Indeed, almost all the projects that have begun construction in recent years – possibly with the exception of the 175MW wind farm owned by China wind giant Goldwind – have been from contracts handed out by the ACT government, in its drive to source 100 per cent of its electricity needs from renewable energy by 2020.
But the game is changing because that capital strike is putting Australia behind its legislated federal target of 33,000GWh by 2020, in turn pushing large scale certificates up to more than $80/MWh.
This is the opportunity that Kumlin wants to seize. “Our long-term view of the market that it is financially viable to go merchant. If you look elsewhere in the world that is what happening. And that is what going to happen in Australia,” he told RenewEconomy in an interview.

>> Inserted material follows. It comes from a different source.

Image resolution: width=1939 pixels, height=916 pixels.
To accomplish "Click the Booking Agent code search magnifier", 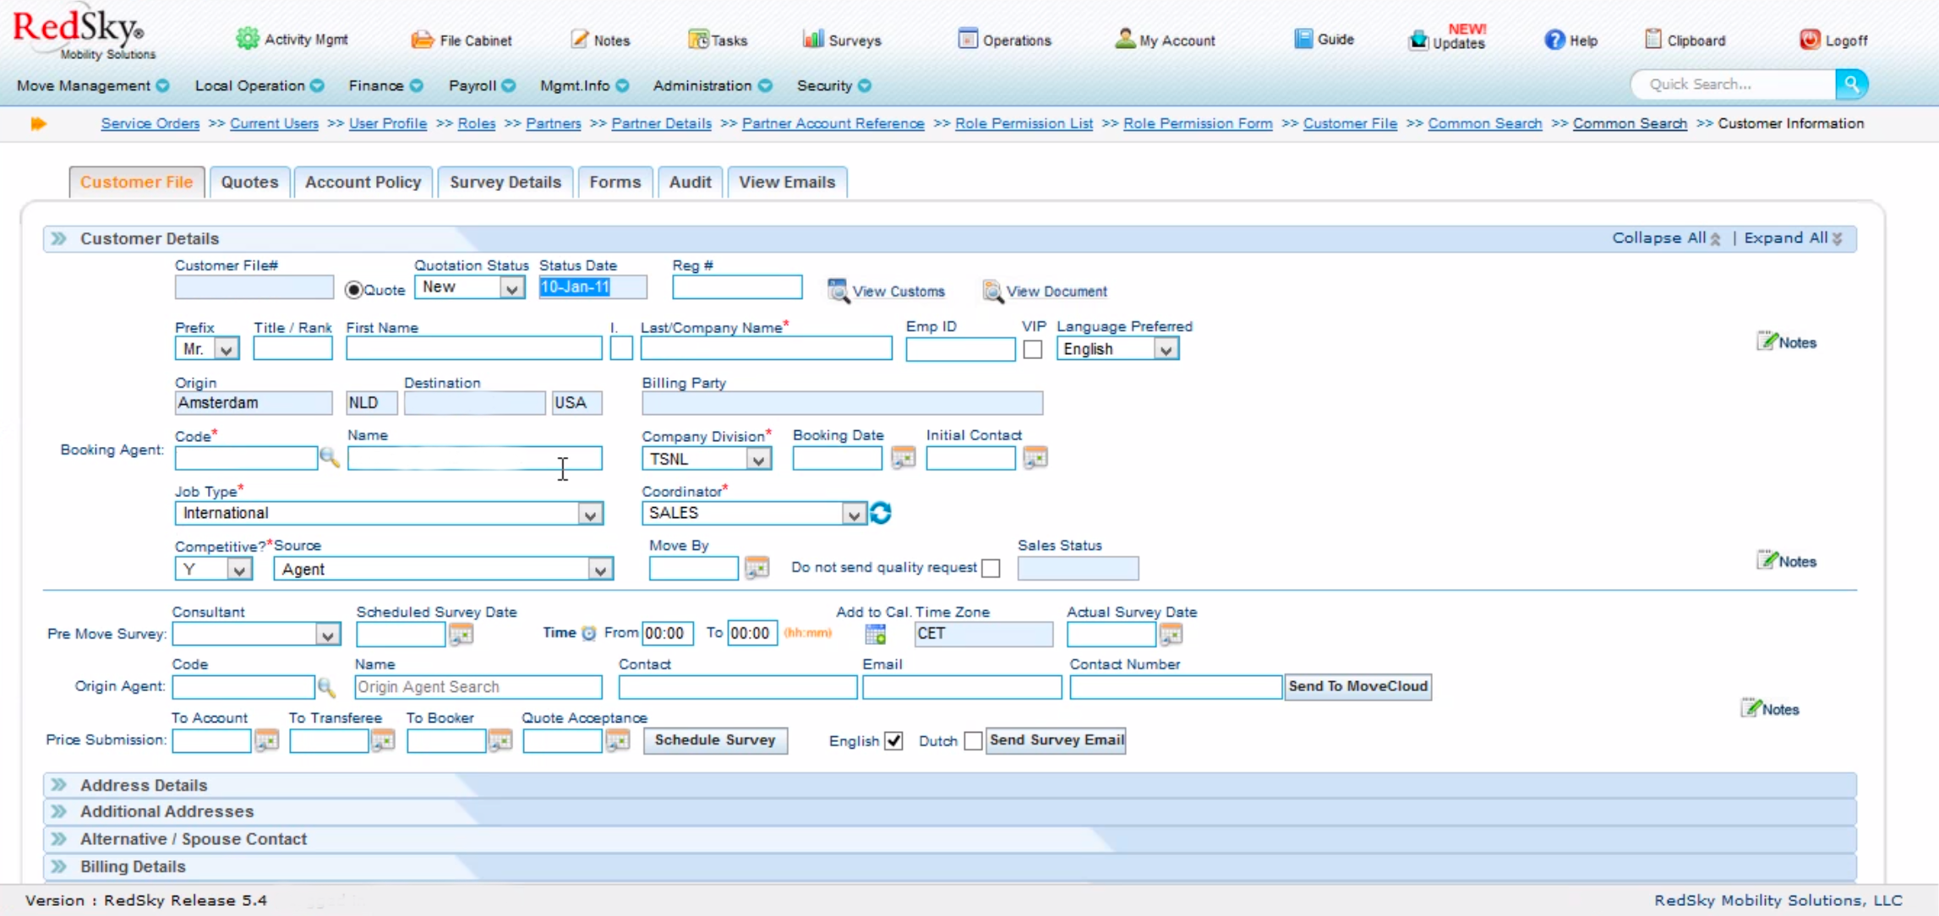I will (x=329, y=458).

The other factor working in favour of large scale solar projects is the rapidly falling cost of the technology. A glut of panels next year is expected to bring module prices as low as 30c/watt and balance of system costs are also falling in Australia, thanks to the recent tender by the Australian Renewable Energy Agency.
EEW’s initiative suggests that for many that subsidy is no longer required. Another developer, WA-based Sun Brilliance, is proposing a 100MW solar farm in WA’s wheat belt, constructing it on similar merchant terms.
Kumlin is clearly sitting on a near term opportunity. As more solar farms are built, the price of LGCs is likely to fall, and if too much solar is built, then the price of electricity in the daytime may also fall. But Kumlin says his modelling shows there is a big enough opportunity.
EEW set up in Australia last year, after building a large portfolio of 20 projects in the UK, which briefly challenged for being the biggest solar market in the world, although the Tory government has since turned its focus to more expensive nuclear and controversial fracking.
“We have been very successful in the UK market, and we know it began in the same way the Australian market is today”.
It has five projects in Queensland in various stages of planning, and another 560MW of projects in the pipeline. All are in Queensland, which Kumlin says has no shortage of land, rising demand, great solar resources and a strong grid>
“We are so pleased for the Aramara area and the Fraser Coast Region,” Kumlin said in a statement.
“This project will increase the utility solar generation by 140MW and will create new opportunities for the community including a large number of jobs and services.”
The solar farm will be built using single axis tracking technology. It is being built on a cattle farm.